UK upscale supermarket chains Waitrose and the Co-op (and Sainsbury's in part) are currently the primary grocers of choice for London Metro region consumers who fit the Whole Foods' demographic profile.
And, of course, there are the Whole Foods'-owned Fresh & Wild stores already in the area. Those stores are much smaller than a typical Whole Foods' banner store, and as a result carry a much smaller selection of natural and organic products. They also don't have the extensive in-store prepared foods venues and other special lifestyle features that a 45,000 -to- 80,000 square foot Whole Foods' banner store does. They do have a nickname similar to Whole Foods' "Whole Paycheck" in the U.S. though. The British wags call the stores "Fresh & Wildly Expensive."
Our UK industry sources have told us a number of sites in Metro London and elsewhere in the UK have been rumoured to be high on the short list of possible locations for new Whole Foods' banner stores. These potential sites include: numerous locations in the city of London, the dockland banking district's Canary Wharf, Manchester, Bristol and Edinburgh.
We, nor do our UK sources, know the number of Whole Foods' banner stores the grocer wants to open in the United Kingdom. What we do know though is Whole Foods Market, Inc. knows it needs a critical mass of stores in the region in order to do its brand of merchandising and promotion. As such, we believe the supernatural retailer will embark on a multi-year new store development program in the UK--beginning first with opening new stores and filling out in the London Metropolitan region.
Along with that strategy, we see the grocer opening stores at the same time--but at just a slightly slower pace--in key parts of the UK that fit its education, income, environmental and ethical consumer demographic variables best. In other words, the UK is no longer a mere retail test for Whole Foods Market, Inc.. Rather, it is along with Canada becoming nearly as important corporately as the grocer's U.S. expansion plans are.
Whole Foods' to open up to 30 new stores in U.S. in 2009
Speaking of those U.S. expansion plans. Whole Foods' announced today in a filing with the U.S. Securities and Exchange Commission that it plans to build and open between 25 -to- 30 new stores in the U.S. next year. That's a new store opening somewhere in the U.S. at a rate higher than one every other week.

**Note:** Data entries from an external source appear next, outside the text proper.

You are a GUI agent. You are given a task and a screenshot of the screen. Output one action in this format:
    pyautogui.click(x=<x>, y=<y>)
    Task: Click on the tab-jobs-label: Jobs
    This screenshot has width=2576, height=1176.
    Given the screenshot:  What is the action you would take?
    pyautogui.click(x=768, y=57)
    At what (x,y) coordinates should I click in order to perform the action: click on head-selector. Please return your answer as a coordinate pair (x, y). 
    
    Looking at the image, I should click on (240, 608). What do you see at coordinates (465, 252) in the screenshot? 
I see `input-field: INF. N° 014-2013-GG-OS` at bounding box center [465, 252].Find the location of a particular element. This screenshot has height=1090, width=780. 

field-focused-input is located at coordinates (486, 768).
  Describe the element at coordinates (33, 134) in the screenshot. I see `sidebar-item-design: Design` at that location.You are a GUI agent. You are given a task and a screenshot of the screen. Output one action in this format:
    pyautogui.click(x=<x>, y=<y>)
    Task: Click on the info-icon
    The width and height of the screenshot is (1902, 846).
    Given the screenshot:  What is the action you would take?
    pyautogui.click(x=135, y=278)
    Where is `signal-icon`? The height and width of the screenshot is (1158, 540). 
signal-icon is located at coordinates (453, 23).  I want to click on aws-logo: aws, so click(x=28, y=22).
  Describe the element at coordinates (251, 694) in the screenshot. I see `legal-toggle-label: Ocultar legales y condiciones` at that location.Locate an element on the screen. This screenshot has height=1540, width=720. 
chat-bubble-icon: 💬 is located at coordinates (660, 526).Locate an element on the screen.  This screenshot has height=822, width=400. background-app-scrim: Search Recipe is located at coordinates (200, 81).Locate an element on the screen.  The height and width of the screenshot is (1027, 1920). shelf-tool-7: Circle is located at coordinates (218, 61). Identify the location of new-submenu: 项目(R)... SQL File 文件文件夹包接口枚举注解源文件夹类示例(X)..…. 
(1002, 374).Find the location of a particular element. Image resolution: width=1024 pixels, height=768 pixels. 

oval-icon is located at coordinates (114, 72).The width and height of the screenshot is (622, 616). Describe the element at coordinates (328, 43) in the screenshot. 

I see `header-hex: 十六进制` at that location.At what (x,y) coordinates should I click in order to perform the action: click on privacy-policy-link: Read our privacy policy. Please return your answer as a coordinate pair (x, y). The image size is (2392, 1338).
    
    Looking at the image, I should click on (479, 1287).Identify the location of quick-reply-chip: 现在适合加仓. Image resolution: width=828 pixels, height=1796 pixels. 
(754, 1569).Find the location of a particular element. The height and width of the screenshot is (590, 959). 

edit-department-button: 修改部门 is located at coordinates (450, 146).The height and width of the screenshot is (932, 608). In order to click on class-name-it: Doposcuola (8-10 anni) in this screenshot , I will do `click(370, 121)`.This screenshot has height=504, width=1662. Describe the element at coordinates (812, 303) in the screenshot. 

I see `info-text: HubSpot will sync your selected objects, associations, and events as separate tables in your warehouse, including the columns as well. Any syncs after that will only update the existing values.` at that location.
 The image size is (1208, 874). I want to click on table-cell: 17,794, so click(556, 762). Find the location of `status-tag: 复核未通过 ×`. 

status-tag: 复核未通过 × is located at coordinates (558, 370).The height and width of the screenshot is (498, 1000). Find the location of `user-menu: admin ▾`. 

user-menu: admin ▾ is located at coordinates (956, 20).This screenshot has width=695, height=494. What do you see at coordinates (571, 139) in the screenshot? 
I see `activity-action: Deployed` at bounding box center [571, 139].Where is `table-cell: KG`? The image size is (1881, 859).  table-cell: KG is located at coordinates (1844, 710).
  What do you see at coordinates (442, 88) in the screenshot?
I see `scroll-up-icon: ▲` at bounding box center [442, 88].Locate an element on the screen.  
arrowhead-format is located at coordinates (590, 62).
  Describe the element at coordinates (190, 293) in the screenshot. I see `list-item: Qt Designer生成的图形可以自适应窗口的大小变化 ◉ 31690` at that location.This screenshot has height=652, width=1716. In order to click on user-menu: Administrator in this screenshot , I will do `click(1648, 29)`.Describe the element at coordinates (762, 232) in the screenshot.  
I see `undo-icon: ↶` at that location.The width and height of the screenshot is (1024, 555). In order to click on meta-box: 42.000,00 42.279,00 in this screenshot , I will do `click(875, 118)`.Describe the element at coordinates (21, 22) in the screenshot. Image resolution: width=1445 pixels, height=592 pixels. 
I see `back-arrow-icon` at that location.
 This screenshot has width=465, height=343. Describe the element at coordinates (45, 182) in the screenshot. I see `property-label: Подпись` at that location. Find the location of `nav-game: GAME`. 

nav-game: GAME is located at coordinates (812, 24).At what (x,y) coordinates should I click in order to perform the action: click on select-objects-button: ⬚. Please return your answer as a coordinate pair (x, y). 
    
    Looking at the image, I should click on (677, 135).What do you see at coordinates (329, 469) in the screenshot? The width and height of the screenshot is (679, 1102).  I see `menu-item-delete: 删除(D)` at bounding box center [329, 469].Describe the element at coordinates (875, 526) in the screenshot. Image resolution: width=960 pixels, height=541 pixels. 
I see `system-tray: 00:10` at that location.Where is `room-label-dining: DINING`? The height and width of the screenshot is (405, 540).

The 29-30 new stores will all likely be no smaller than 45,000 square feet (except in special cases like urban neighborhoods where there are geographical limitations of course) and as big as 80,000 square feet. The new stores also will be located both in regions like Texas and the west and east coasts, where Whole Foods' already has a substantial number of stores, and in new areas of the U.S. where the grocer has little or no current retail presence.
Whole Foods also is set to open its Whole Foods Express small-format, convenience-oriented prototype store in a renovated former Wild Oats market building in Boulder, Colorado later this year. If that test--and format--proves successful, we could see the supernatural grocer join the growing small-format grocery store revolution in the U.S. with additional Express stores in other parts of the country perhaps even beginning next year.
From what we've been able to learn thus far, the Whole Foods Express format will be about 15,000 square feet -to- 20,000 square feet in size. It will feature a limited selection of natural and organic grocery products, fresh produce and meats and other perishables.
A key feature of the Express store will be an extensive selection of natural, organic, healthy and tasty ready-to-eat and ready-to heat prepared foods. We also expect to see some sort of an in store cafe in the Express store, as well as a small version of a Whole Foods-style in-store Bistro food service venue.